BRANO DEL DOCUMENTO:
---
Riportiamo di seguito la lettera scritta dal dottor Damiano Di Simine, responsabile scientifico di Legambiente Lombardia. Questo intervento è stato redatto come risposta a quanto sostenuto dal dottor Luca Buttazzoni nella sua lettera intitolata “Emissioni: e se la zootecnia fosse parte della soluzione (più che del problema)?“.

La lettera

Gentile redazione, mi sia concesso di replicare alla lettera con cui Luca Buttazzoni espone le ragioni per cui le emissioni di metano di origine agrozootecnica ‘non possono essere responsabili del cambiamento climatico’. Occorre forse intenderci sui termini e sulle metriche, perché una simile affermazione appare in contrasto con il dato acquisito dalla comunità scientifica.

Iniziamo col dire che non solo IPCC è molto consapevole del diverso comportamento del metano in atmosfera in termini di minor permanenza rispetto alla CO2 (decenni e non secoli), ma proprio per questo indica nella forte riduzione delle emissioni di metano lo strumento chiave per riuscire a contenere il riscaldamento globale entro i 2°C previsti dall’accordo di Parigi: agire sulle emissioni globali di questo gas permetterà di ottenere effetti globali già nell’arco di una generazione, e in misura non trascurabile, visto che il surplus di metano presente nell’atmosfera attuale contribuisce per circa 0,5°C al riscaldamento globale (IPCC 2021).
---
CONSEGNA:
Secondo la lettera sul metano di origine agrozootecnica, perché l'IPCC indica nella forte riduzione delle emissioni di metano lo strumento chiave per contenere il riscaldamento globale entro i 2°C? Rispondi in una o due frasi.

DATI ESTRATTI:
---
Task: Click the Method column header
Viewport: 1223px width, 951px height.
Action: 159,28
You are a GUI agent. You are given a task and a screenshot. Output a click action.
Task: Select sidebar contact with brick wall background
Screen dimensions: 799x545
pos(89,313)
---
SOLUZIONE PROPOSTA:
Il metano resta in atmosfera per decenni e non per secoli come la CO2, quindi ridurne le emissioni globali produce effetti già nell'arco di una generazione. Questi effetti sono anche consistenti, perché il surplus di metano presente nell'atmosfera attuale contribuisce per circa 0,5°C al riscaldamento globale.